All lines in the records below that hold "input" are to be shown.

====== Recorded information ======

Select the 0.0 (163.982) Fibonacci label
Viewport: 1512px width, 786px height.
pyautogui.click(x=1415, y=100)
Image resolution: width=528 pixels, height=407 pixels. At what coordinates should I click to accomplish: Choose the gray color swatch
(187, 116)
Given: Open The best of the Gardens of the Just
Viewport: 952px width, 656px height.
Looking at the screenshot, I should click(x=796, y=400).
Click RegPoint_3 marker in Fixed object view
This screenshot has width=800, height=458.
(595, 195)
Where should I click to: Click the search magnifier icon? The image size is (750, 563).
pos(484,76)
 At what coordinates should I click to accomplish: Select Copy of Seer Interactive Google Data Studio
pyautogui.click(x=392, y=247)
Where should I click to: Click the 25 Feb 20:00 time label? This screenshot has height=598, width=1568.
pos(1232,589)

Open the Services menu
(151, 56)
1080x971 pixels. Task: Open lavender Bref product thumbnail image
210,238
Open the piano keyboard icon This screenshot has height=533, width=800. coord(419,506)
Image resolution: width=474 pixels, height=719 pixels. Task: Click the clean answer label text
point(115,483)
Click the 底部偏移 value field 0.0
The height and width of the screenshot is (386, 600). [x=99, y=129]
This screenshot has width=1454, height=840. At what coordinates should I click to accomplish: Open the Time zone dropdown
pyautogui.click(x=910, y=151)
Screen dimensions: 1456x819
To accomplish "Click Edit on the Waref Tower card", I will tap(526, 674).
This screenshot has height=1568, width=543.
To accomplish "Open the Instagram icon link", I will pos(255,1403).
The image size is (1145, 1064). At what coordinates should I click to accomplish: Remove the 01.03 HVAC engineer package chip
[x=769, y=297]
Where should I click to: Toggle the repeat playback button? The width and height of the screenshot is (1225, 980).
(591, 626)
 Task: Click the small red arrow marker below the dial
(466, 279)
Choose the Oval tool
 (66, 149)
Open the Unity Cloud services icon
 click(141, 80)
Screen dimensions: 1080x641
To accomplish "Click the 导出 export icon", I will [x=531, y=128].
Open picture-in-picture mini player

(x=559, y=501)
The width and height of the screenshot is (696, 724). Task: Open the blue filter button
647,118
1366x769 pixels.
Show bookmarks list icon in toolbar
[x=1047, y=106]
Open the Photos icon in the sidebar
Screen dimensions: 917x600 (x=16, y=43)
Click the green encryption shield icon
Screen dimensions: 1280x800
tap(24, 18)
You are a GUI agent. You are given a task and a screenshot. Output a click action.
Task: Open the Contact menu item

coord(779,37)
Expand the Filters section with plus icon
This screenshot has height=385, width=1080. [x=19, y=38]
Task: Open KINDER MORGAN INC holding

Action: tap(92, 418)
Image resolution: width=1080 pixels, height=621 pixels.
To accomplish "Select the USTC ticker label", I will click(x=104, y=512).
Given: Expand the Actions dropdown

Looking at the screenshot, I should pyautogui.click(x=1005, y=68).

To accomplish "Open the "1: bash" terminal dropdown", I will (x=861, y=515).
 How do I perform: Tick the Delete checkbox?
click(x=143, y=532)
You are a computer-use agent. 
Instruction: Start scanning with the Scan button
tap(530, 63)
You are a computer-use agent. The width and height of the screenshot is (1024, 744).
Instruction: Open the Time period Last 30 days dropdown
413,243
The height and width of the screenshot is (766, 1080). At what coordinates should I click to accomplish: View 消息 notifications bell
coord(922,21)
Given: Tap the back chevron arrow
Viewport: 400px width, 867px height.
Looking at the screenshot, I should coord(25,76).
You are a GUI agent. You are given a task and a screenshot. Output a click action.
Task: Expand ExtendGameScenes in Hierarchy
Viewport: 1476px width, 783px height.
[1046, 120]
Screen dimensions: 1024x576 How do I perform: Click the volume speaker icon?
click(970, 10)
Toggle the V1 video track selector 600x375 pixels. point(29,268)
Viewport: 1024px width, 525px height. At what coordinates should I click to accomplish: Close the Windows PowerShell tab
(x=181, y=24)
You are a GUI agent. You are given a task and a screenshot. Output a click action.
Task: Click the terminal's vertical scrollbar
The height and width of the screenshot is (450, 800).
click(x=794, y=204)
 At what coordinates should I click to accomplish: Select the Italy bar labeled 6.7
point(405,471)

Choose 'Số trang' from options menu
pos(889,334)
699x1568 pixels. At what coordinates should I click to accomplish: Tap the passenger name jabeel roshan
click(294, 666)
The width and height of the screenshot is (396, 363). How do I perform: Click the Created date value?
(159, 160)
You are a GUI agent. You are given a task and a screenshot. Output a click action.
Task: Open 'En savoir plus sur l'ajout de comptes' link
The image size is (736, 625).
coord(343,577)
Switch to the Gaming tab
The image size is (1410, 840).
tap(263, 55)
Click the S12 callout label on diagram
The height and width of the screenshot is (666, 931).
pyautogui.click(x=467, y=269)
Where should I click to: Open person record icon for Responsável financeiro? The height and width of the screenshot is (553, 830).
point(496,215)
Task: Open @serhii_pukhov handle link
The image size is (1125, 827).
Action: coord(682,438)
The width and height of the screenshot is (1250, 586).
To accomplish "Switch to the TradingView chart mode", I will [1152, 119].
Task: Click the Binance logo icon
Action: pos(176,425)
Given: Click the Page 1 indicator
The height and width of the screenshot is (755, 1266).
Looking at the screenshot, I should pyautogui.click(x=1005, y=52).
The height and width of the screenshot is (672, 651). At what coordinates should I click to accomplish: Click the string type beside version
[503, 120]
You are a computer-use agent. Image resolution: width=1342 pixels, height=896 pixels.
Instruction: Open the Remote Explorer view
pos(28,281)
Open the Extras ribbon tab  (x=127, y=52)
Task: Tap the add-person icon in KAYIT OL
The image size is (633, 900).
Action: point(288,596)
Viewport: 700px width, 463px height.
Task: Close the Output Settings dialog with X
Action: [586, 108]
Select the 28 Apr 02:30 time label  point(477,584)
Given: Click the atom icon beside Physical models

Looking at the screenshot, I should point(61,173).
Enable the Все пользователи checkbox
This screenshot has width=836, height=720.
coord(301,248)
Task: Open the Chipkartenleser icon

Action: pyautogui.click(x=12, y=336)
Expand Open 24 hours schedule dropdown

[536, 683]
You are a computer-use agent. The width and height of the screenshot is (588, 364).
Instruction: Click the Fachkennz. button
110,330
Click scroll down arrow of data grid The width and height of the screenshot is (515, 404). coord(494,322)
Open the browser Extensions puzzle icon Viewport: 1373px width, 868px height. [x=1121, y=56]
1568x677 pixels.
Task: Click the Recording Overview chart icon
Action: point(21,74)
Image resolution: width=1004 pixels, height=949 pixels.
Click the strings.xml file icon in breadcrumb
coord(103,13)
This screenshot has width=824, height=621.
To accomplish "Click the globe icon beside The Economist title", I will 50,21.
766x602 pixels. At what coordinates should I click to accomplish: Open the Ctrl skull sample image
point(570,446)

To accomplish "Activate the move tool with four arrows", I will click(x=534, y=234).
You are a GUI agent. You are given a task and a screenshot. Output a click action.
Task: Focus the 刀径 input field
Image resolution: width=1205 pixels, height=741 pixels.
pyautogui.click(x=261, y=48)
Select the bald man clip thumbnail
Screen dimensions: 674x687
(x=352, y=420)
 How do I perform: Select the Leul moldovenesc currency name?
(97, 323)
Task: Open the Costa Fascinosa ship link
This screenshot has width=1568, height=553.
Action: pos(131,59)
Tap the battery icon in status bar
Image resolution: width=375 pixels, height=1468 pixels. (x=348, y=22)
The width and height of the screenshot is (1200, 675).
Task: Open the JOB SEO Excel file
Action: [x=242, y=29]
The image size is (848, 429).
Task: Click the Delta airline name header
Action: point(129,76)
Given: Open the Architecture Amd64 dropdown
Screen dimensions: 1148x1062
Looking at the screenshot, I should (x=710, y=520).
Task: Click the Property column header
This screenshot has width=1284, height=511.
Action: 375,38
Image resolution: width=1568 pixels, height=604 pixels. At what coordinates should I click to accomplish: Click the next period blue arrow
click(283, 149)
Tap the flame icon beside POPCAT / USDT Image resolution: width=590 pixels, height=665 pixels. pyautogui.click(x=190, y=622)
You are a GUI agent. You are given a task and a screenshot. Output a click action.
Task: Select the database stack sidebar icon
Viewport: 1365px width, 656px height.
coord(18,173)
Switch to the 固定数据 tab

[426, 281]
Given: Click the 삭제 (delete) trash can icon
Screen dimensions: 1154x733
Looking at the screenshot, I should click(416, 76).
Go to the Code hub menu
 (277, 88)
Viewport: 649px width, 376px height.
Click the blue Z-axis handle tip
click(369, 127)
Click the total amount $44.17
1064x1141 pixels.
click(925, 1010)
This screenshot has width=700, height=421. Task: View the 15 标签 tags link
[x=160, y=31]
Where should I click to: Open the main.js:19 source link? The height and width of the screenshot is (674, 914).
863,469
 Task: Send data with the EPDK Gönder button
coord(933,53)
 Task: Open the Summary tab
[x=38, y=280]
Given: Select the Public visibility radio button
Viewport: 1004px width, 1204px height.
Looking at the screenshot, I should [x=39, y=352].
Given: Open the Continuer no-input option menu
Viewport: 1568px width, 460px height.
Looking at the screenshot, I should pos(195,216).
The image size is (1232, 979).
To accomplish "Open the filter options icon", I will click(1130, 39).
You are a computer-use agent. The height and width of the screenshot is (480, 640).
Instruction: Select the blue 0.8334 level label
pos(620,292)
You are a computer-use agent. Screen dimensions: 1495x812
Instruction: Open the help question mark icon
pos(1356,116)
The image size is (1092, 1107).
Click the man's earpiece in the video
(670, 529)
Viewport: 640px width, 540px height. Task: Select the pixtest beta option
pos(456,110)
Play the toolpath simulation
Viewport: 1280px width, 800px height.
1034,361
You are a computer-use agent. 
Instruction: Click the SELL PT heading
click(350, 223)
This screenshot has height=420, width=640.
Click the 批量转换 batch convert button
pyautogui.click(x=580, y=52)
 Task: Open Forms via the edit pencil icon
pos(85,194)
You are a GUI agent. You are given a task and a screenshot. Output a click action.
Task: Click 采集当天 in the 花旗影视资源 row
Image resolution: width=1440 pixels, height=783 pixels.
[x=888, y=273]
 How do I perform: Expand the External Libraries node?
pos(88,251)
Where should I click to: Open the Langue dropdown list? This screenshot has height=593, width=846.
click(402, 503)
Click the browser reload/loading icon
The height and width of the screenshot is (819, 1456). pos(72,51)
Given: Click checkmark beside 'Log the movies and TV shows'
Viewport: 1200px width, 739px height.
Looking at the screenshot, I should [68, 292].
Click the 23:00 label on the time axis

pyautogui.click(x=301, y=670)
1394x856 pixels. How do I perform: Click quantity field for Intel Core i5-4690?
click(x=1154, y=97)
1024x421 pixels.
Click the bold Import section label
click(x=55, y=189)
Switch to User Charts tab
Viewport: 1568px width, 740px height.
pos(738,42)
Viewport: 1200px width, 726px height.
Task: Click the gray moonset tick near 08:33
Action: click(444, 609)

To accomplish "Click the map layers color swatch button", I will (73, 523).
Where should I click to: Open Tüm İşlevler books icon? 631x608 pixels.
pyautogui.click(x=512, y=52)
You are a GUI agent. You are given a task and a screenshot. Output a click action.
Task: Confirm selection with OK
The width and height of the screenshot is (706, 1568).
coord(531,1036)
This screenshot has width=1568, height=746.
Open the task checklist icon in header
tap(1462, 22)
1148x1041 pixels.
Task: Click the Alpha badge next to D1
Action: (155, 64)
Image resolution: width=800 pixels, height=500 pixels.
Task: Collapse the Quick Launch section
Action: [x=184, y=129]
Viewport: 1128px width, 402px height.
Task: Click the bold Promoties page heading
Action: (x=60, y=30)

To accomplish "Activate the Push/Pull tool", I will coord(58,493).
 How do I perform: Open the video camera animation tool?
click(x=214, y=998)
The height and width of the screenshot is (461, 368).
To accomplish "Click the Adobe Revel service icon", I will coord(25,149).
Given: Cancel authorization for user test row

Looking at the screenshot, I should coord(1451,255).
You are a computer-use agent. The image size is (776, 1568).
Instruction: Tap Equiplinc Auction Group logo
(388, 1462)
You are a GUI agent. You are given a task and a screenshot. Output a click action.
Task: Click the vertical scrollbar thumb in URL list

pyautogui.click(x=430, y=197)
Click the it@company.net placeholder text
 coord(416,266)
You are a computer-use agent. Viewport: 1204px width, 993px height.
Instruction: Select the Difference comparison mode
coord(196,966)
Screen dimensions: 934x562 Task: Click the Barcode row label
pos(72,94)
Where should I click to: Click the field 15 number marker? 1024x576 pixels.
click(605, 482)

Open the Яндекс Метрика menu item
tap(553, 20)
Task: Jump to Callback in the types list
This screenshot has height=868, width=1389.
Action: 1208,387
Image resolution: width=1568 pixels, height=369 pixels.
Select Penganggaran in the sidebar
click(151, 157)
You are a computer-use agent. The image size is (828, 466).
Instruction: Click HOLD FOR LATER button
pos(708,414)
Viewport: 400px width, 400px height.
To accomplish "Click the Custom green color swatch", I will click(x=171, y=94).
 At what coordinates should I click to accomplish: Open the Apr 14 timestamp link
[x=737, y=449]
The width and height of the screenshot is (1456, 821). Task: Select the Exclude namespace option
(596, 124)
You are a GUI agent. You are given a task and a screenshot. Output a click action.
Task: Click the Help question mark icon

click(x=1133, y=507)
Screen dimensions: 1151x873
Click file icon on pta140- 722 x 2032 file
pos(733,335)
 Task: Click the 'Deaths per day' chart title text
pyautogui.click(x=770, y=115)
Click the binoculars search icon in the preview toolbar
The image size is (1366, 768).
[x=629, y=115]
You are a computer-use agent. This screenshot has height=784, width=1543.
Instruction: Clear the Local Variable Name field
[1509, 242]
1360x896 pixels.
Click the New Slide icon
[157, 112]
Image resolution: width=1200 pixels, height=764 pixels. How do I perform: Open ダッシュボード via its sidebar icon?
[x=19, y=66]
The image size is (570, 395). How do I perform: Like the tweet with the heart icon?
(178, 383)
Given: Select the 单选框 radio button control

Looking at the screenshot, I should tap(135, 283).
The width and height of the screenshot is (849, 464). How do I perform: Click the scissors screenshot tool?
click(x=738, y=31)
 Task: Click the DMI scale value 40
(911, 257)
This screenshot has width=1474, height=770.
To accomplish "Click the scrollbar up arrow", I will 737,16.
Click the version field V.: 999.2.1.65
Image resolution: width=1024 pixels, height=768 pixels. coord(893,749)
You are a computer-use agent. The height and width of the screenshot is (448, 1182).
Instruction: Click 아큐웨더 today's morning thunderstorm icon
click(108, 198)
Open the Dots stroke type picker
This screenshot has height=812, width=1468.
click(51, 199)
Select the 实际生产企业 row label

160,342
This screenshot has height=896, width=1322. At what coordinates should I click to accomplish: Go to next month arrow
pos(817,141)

======

■ The completed task ■
Task: Focus the 刀径 input field
Given: Open the Continuer no-input option menu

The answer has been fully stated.